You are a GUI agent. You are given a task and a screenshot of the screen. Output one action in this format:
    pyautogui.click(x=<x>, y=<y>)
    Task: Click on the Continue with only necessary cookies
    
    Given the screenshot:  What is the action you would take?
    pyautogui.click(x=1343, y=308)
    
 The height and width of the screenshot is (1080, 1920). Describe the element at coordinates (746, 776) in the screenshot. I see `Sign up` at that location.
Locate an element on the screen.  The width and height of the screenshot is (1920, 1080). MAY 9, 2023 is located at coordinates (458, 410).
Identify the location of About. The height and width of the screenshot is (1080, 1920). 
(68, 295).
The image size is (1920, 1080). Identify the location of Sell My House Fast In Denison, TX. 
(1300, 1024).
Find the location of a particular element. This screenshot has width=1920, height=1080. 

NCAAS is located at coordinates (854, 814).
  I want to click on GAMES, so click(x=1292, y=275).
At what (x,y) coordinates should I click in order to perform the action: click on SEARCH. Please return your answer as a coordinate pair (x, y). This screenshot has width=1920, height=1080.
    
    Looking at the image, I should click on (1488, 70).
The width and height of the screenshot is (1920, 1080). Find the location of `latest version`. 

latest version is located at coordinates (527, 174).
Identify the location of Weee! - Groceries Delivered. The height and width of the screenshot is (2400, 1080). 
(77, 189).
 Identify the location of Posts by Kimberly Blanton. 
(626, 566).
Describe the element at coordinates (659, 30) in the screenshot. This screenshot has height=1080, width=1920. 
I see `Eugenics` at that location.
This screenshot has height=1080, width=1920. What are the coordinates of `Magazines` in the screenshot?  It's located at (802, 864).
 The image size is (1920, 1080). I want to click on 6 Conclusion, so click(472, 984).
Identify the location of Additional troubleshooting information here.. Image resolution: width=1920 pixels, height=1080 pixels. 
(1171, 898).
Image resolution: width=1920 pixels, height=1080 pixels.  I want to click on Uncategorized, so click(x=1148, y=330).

━━━━━━━━━━━━━━━━━━━━━━━━━━━━━━

# REQUIRED WORK
Return all of the lines above, copied character for character with no changes.

# RESULT OF THE EXERCISE
You are a GUI agent. You are given a task and a screenshot of the screen. Output one action in this format:
    pyautogui.click(x=<x>, y=<y>)
    Task: Click on the Continue with only necessary cookies
    
    Given the screenshot:  What is the action you would take?
    pyautogui.click(x=1343, y=308)
    
 The height and width of the screenshot is (1080, 1920). Describe the element at coordinates (746, 776) in the screenshot. I see `Sign up` at that location.
Locate an element on the screen.  The width and height of the screenshot is (1920, 1080). MAY 9, 2023 is located at coordinates (458, 410).
Identify the location of About. The height and width of the screenshot is (1080, 1920). 
(68, 295).
The image size is (1920, 1080). Identify the location of Sell My House Fast In Denison, TX. 
(1300, 1024).
Find the location of a particular element. This screenshot has width=1920, height=1080. 

NCAAS is located at coordinates (854, 814).
  I want to click on GAMES, so click(x=1292, y=275).
At what (x,y) coordinates should I click in order to perform the action: click on SEARCH. Please return your answer as a coordinate pair (x, y). This screenshot has width=1920, height=1080.
    
    Looking at the image, I should click on (1488, 70).
The width and height of the screenshot is (1920, 1080). Find the location of `latest version`. 

latest version is located at coordinates (527, 174).
Identify the location of Weee! - Groceries Delivered. The height and width of the screenshot is (2400, 1080). 
(77, 189).
 Identify the location of Posts by Kimberly Blanton. 
(626, 566).
Describe the element at coordinates (659, 30) in the screenshot. This screenshot has height=1080, width=1920. 
I see `Eugenics` at that location.
This screenshot has height=1080, width=1920. What are the coordinates of `Magazines` in the screenshot?  It's located at (802, 864).
 The image size is (1920, 1080). I want to click on 6 Conclusion, so click(472, 984).
Identify the location of Additional troubleshooting information here.. Image resolution: width=1920 pixels, height=1080 pixels. 
(1171, 898).
Image resolution: width=1920 pixels, height=1080 pixels.  I want to click on Uncategorized, so click(x=1148, y=330).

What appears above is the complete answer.